NEW data suggests six Mornington electorate state schools are in below average condition, but the state government says the information is outdated and doesn’t reflect the current conditions.
Following a two-year legal battle, the state Opposition secured a condition assessment score for Victorian government schools under Freedom of Information.
The data revealed that Mornington Secondary College had a “poor” condition score rating of 3.13 while Mount Eliza Secondary College, Mornington Park Primary School, Benton Junior College, Kunyung Primary School and Mount Martha Primary School scored a condition below the statewide average (3.48), ranging from 3.29 (very close to poor condition) through to 3.45.
School condition assessment scores range from zero to five and consider outstanding maintenance issues, defects and damage to property across school buildings, grounds and other infrastructure.
Mornington MP Chris Crewther said, “Families in the Mornington electorate expect their local schools to be safe, well-maintained places for children to learn”.
“These figures show too many students are being let down by a government that has mismanaged its priorities and failed to invest in basic school infrastructure,” he said.
“School infrastructure investment should be first and foremost prioritised according to need, based on their condition, as against political or other factors.”
However, an Education Department spokesperson said the condition scores dated back to 2023 and “do not reflect the current condition of many schools”.
“Upon receiving their condition scores, the Department of Education works directly with the schools to identify defects, prioritise them and then provide funding, guidance and support to resolve them to ensure that schools remain safe and in good condition,” the spokesperson said.
“Over 98 per cent of aggregated scores are fair or better.”
According to the government, a school condition number was not a full assessment of a school as a whole but rather an “aggregate of individual element scores, which becomes outdated almost immediately as maintenance is undertaken”.
It also noted each government school undergoes a rolling facilities evaluation (RFE) inspection at least once every five years and schools are given a condition score to reflect the state of their buildings and grounds and are given support by the department to rectify the condition scores.
“School condition scores become out-of-date when works occur to rectify identified issues.
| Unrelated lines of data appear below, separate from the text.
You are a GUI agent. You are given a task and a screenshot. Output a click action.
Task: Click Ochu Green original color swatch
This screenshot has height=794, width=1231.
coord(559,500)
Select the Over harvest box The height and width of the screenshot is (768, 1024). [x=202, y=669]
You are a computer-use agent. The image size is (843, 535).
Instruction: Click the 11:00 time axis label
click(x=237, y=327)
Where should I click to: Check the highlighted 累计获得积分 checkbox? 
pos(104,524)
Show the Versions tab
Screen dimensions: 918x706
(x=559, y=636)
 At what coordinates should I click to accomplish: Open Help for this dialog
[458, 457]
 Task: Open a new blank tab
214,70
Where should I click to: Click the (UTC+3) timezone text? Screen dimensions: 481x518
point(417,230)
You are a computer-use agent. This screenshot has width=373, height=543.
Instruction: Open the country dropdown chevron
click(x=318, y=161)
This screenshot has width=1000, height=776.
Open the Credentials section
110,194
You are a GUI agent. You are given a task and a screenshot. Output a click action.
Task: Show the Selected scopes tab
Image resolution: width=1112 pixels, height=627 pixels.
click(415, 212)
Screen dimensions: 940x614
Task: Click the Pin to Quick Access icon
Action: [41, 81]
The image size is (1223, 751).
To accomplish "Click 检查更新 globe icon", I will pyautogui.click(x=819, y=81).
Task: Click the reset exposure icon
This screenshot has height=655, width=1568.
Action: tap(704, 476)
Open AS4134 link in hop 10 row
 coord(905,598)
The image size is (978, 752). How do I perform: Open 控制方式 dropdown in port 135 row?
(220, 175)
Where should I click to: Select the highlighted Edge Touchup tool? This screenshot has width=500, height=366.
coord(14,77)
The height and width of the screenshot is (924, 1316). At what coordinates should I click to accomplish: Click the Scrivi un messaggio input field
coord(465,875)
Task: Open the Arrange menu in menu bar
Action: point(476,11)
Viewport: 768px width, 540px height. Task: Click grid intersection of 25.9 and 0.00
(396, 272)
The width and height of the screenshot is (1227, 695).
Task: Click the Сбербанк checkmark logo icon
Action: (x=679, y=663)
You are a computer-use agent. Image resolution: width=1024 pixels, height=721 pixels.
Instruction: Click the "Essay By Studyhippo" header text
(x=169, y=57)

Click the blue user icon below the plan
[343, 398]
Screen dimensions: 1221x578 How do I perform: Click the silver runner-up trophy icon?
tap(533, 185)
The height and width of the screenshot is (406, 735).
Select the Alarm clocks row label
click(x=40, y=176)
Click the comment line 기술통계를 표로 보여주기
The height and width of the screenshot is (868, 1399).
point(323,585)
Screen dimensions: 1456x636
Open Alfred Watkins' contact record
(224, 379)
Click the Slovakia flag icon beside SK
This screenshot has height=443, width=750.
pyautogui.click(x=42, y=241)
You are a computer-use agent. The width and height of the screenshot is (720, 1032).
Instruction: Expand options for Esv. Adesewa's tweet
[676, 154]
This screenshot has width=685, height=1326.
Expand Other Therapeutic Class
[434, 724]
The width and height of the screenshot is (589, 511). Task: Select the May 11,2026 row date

Many factors go into the calculation of the scores and their purpose, that they are done over a rolling five-year timeframe and that the score is only one factor taken into account in providing funding to schools,” the government said in a statement
Introduced in 2018 the RFE was part of a “comprehensive reform” of a school asset management system, which also included a new IT system and associated support teams to support schools with their asset management role, as well significant additional funding for maintenance.
“Our annual maintenance and compliance budget has grown to over $600m for 2026 – a nearly six-fold increase since 2014-15,” the spokesperson said.
“This includes more than $340m provided directly to government schools through Student Resource Package allocations, alongside programs targeted to specific upgrade and maintenance needs.”
However, the Opposition said Victorian schools scores followed the government’s failure to deliver promised upgrades to 89 schools by November 2026 and a “secret $2.4b cut to education funding in the 2024-25 State Budget”.
Education Shadow Minister Brad Rowswell said, “With hundreds of schools in poor condition, billions of dollars of funding cuts and a persistent teacher shortage crisis, Labor’s claim that Victoria is ‘the education state’ is in tatters”.